金黄色葡萄球菌ClfA蛋白粘附的分子机制及其B细胞表位的筛选鉴定

金黄色葡萄球菌感染与局部化脓感染的发生密切相关，耐药菌株不断出现，特别是耐甲氧西林菌株的迅速蔓延，导致无法单纯依靠抗生素治疗该菌引发的相关疾病，因此寄希望于免疫学手段来预防和治疗该菌感染。ClfA是金黄色葡萄球菌粘附于宿主细胞的最主要粘附因子之一，研究其粘附分子机制，对该菌的诊断及防治具有重要意义。本课题以临床分离的金黄色葡萄球菌为研究对象，通过建立检测ClfA的PCR方法，检测ClfA在临床分离株中的分布，为该菌的分子流行病学及病原学提供有效的研究手段；通过纯化ClfA蛋白制备单克隆抗体，研究ClfA蛋白单抗的粘附阻断作用，阐明金黄色葡萄球菌ClfA蛋白参与粘附的分子机制；鉴于该致病菌至今尚无有效疫苗，本研究拟采用随机噬菌体展示技术，筛选ClfA蛋白的B细胞表位，并对各表位进行分析比对，了解ClfA蛋白B细胞表位的特异性保护作用，为设计开发出高效安全的表位疫苗及基因工程疫苗提供重要依据。
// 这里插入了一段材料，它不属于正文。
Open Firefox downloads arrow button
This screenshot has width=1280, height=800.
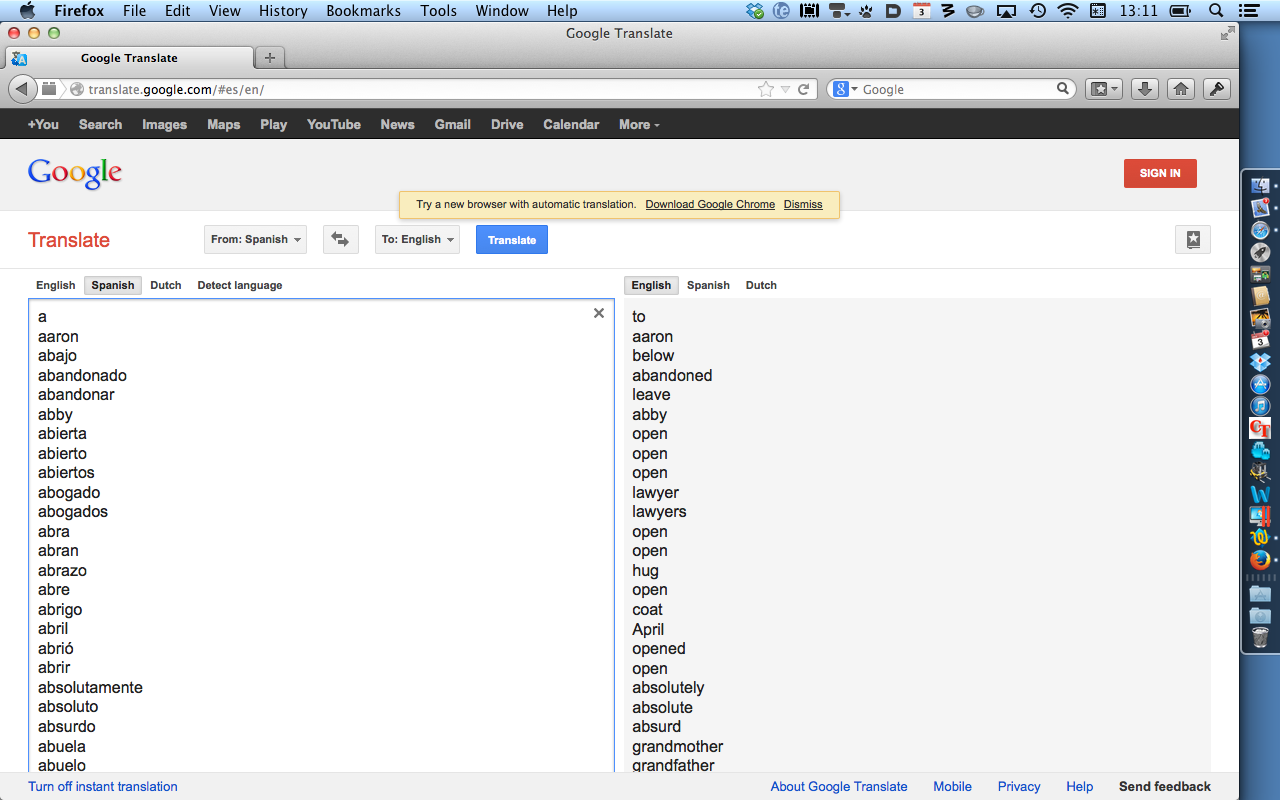point(1145,89)
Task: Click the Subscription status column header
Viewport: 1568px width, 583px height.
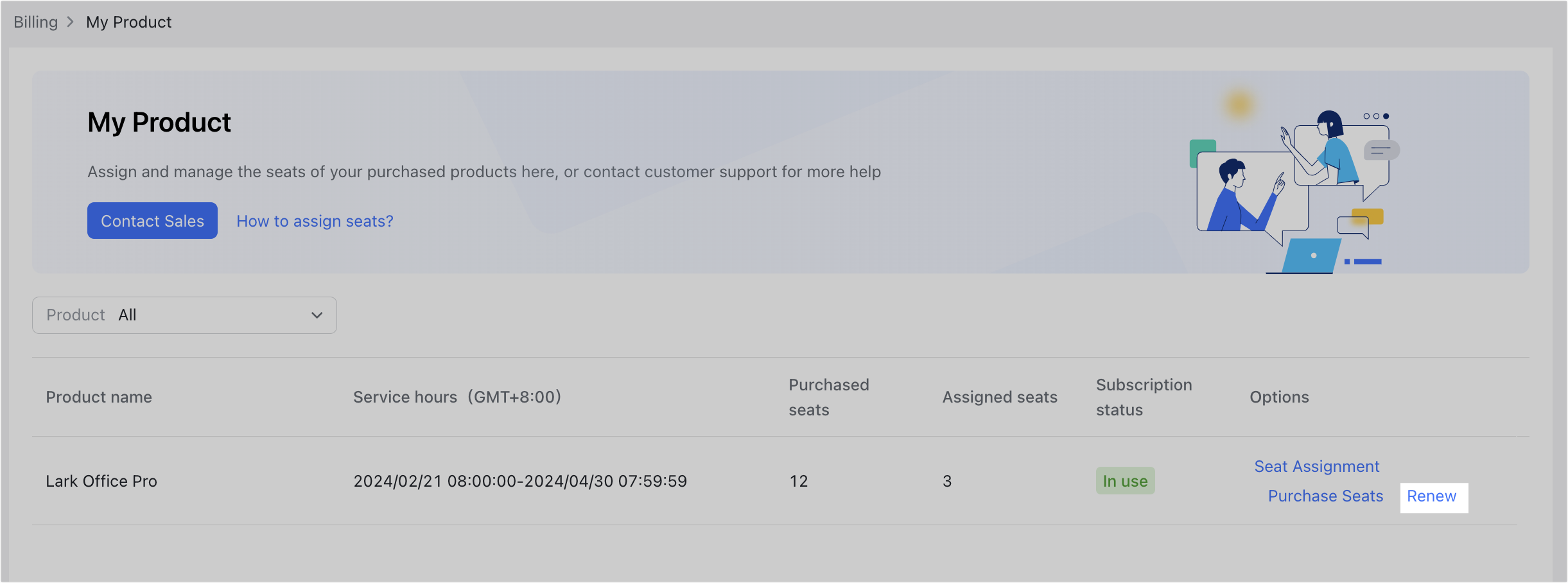Action: pos(1144,397)
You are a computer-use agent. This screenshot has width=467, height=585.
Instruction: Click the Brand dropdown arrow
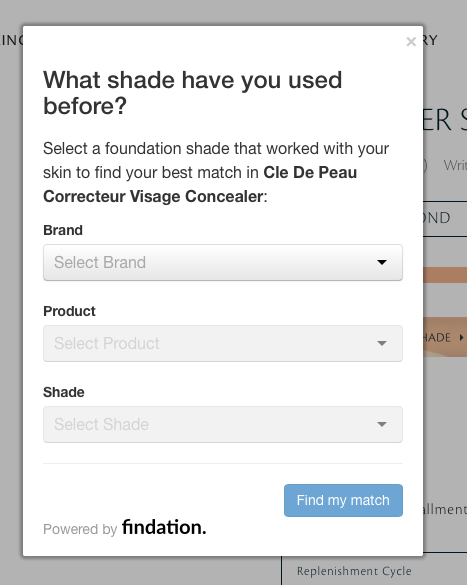pos(382,262)
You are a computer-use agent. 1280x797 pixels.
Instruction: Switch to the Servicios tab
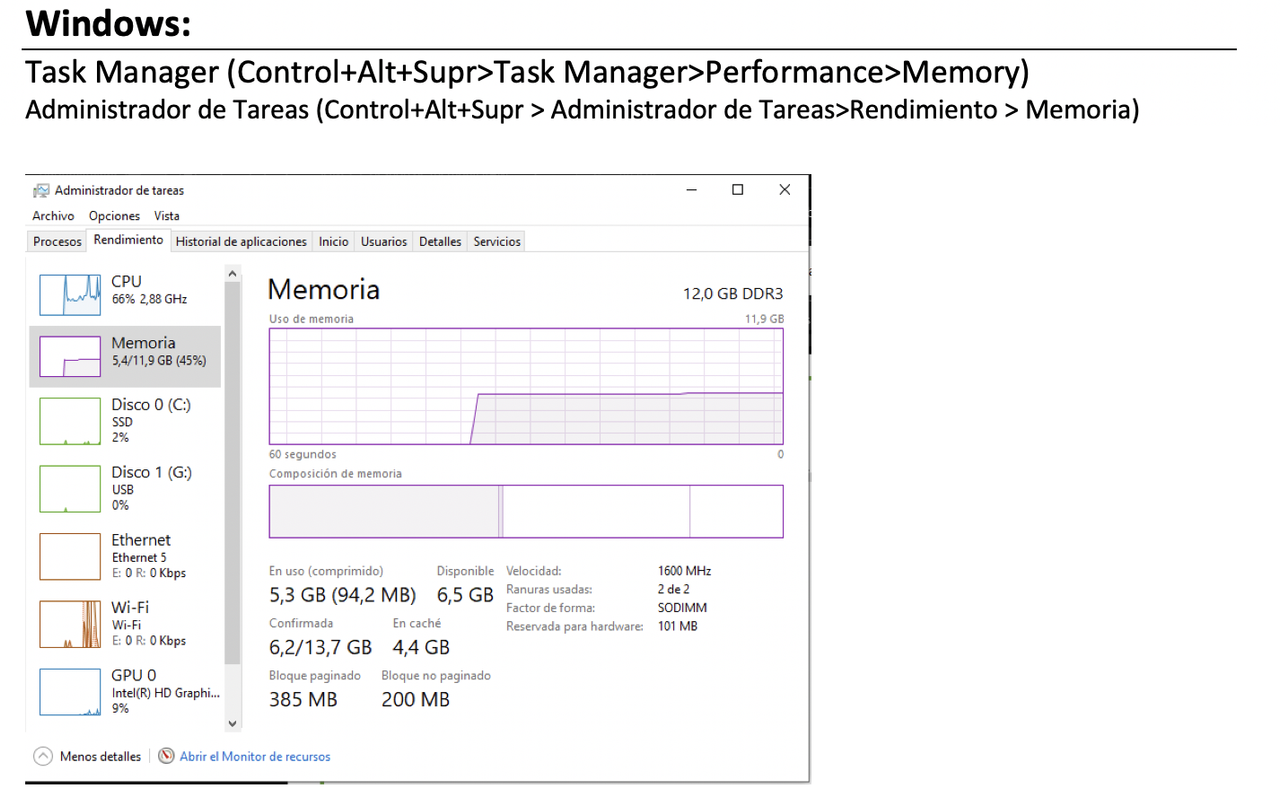[498, 241]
本课题深入研究了金黄色葡萄球菌（Staphylococcus aureus, S.aureus）表面粘附蛋白ClfA与宿主细胞粘附的分子机制，并通过噬菌体展示及生物信息学等多种生物学手段，对ClfA的B细胞表位进行了筛选鉴定。主要取得如下学术成绩：1.对ClfA蛋白是否为保护性抗原进行了鉴定，采用原核表达得到纯化的粘附素ClfA蛋白，通过激光共聚焦显微镜观察粘附定位，进而通过粘附抑制与粘附动力学试验证明粘附素ClfA蛋白的粘附阻断作用，最后通过免疫保护实验，最终证实了菌毛粘附素ClfA蛋白可以作为S.aureus的保护性抗原。2.率先筛选鉴定了ClfA蛋白的B细胞表位，用纯化的抗ClfA蛋白的单克隆抗体作为筛选配基,对噬菌体展示随机12肽文库进行三轮生物亲和淘选，通过夹心ELISA、竞争ELISA鉴定出了41个阳性噬菌体克隆, 从中挑选16个阳性克隆进行序列测定和分析。发现阳性克隆大多呈递SKVGIDKRRGTA序列，其第5、6、7和11位置上的I、D、K、T氨基酸与ClfA氨基酸残基（383-394位）有较高同源。说明I、D、K、T可能决定了此B细胞表位的抗原性质，是该B细胞表位构成的关键氨基酸。使用带有SKVGIDKRRGTA序列的噬菌体克隆免疫小鼠, 通过ELISA和Western-blotting分析结果证实具有刺激小鼠产生抗体的能力，从而证明了C383-394是ClfA蛋白的B细胞表位。3.首次对ClfA蛋白的Th细胞表位进行筛选鉴定，采用生物信息学方法预测H-2d限制性Th表位，并合成表位肽, 采用淋巴细胞增殖试验、流式细胞分析等实验方法进行了筛选和鉴定，获得四个Th细胞表位（C214, C286, C335和C436），ELISA检测细胞因子试验，发现C214, C286和C436为Th2细胞表位，C335为Th1细胞表位。用已初步鉴定的表位多肽免疫BALB/c小鼠，进行淋巴细胞增殖试验来检测多肽免疫小鼠的细胞免疫应答，通过半定量RT-PCR检测多肽免疫小鼠脾淋巴细胞的细胞因子表达，发现表位肽能诱导机体产生特异性的CD4+ T淋巴细胞应答。通过该项目的资助，项目负责人经过3年的工作，发表SCI论文5篇（第一责任作者4篇，第二责任作者1篇），Medline收录论文1篇（第一责任作者），部分研究工作获得2014年度吉林省自然科学学术成果三等奖。